Pakistan court annuls Pervez Musharaff’s death sentence
The original ruling had marked the first time a former leader of the armed forces had faced such a sentence for treason in Pakistan, where the military maintains strong influence and senior officers are often considered immune from prosecution.
It caused huge controversy, with Musharraf — exiled in Dubai — slamming it as a “vendetta”, and the military expressing its disappointment.
A High Court in the eastern city of Lahore ruled it “illegal” on Monday.
“The filing of the complaint, the constitution of the court, the selection of the prosecution team are illegal, declared to be illegal… And at the end of the day the full judgment has been set aside,” the prosecutor representing the government, Ishtiaq A. Khan, told AFP.
“Yes, he is a free man. Right now there is no judgment against him any longer,” Khan added.
Musharraf’s lawyer, Azhar Siddique, also told media outside the court in Lahore that it had “nullified everything”.
The prosecution now has the option to file a new case against Musharraf with the approval of the federal Cabinet.

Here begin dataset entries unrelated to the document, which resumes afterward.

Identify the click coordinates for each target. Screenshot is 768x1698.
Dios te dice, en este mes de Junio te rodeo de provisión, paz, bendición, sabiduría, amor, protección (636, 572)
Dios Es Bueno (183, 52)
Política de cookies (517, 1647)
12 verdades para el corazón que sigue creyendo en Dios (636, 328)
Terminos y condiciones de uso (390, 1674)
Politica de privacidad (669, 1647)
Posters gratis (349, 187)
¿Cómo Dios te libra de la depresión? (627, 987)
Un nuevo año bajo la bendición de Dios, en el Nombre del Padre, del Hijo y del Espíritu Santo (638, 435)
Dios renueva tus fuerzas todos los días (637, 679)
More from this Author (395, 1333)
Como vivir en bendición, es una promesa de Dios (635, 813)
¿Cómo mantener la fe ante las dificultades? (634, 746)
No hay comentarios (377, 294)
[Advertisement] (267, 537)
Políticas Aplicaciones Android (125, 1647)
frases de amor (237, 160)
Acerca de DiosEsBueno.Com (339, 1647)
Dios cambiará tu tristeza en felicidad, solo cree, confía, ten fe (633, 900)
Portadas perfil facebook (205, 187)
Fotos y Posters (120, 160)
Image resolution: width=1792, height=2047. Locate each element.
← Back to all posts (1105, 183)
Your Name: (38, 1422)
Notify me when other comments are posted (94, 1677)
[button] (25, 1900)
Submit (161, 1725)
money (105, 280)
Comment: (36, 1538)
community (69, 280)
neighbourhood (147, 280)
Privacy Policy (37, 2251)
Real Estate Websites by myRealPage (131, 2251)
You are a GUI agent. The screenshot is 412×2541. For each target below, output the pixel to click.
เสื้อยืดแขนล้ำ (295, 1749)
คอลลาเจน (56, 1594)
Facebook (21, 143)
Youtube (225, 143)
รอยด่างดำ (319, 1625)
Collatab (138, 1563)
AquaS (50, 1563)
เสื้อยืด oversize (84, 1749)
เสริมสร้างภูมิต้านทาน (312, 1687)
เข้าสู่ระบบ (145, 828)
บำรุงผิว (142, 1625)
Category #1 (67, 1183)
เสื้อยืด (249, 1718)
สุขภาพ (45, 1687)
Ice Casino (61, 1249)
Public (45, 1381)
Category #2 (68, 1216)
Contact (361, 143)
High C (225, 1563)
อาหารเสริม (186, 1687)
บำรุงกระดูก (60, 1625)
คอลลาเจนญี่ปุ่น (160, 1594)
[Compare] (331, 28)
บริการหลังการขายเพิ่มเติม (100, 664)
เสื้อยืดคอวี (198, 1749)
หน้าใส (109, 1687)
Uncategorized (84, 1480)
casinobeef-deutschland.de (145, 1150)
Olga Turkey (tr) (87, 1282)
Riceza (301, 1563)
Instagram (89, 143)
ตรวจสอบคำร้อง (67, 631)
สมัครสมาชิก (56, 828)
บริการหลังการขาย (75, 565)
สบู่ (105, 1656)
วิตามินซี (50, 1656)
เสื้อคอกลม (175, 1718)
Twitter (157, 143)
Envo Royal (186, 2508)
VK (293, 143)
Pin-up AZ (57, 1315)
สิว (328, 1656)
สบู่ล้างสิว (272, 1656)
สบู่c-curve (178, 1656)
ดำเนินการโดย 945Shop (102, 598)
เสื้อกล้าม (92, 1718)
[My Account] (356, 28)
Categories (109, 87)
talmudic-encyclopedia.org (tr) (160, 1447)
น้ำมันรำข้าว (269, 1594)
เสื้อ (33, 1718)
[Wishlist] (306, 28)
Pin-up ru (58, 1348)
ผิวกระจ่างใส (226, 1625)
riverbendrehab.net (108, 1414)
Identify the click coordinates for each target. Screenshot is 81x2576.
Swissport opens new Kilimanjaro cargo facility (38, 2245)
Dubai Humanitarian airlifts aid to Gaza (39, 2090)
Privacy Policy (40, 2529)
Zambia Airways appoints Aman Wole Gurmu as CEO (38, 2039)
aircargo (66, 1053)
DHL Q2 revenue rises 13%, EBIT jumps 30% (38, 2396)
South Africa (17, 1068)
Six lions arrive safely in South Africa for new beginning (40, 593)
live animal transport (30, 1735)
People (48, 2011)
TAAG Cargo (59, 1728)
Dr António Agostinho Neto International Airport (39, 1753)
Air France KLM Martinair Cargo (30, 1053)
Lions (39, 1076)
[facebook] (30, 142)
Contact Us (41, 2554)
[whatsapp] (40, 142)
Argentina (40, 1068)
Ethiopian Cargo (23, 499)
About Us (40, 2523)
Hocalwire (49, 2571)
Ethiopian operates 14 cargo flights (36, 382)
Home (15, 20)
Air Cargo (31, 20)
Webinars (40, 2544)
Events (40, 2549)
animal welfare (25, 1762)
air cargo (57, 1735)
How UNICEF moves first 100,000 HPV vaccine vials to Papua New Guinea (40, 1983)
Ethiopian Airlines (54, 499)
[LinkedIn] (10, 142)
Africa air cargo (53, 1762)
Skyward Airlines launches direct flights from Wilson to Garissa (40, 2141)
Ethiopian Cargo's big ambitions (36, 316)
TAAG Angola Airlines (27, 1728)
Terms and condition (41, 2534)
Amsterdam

However Saroop Ijaz, a senior lawyer in Lahore who is not affiliated with the case, said that unless the High Court orders the government to do so in its detailed verdict, he doubts any further action will be taken.
The case was initially filed by former premier Nawaz Sharif, he explained — not the current government of Prime Minister Imran Khan, whose “political view is absolutely clear — they don’t want to pursue this case. They took a very clear position after the special court’s ruling.”
Khan is believed to be close to the military, and several members of his government had condemned the special court’s ruling when it was first announced last year.
The treason trial — which began in 2013 and is just one of several involving Musharraf — centred on his decision to suspend the constitution and impose emergency rule in 2007.
Musharraf first took power after ousting then-premier Sharif in a bloodless coup in 1999.
A cigar-smoking, whisky-drinking moderate, the general became a key US ally in the “war on terror” after the September 11 attacks and escaped at least three Al-Qaeda assassination attempts during his nine years in office.
His rule faced no serious challenges until he tried to sack the Supreme Court chief justice in March 2007, sparking nationwide protests and months of turmoil that led to the imposition of emergency rule.
Musharraf finally resigned in August 2008 in the face of impeachment proceedings by a new governing coalition, and went briefly into exile.
He returned to Pakistan in 2013 in an attempt to contest elections, but was barred from taking part in the polls and from leaving the country as a barrage of legal cases mounted.
The travel ban against him was finally lifted in 2016, and he travelled to Dubai for medical treatment, where he has been ever since.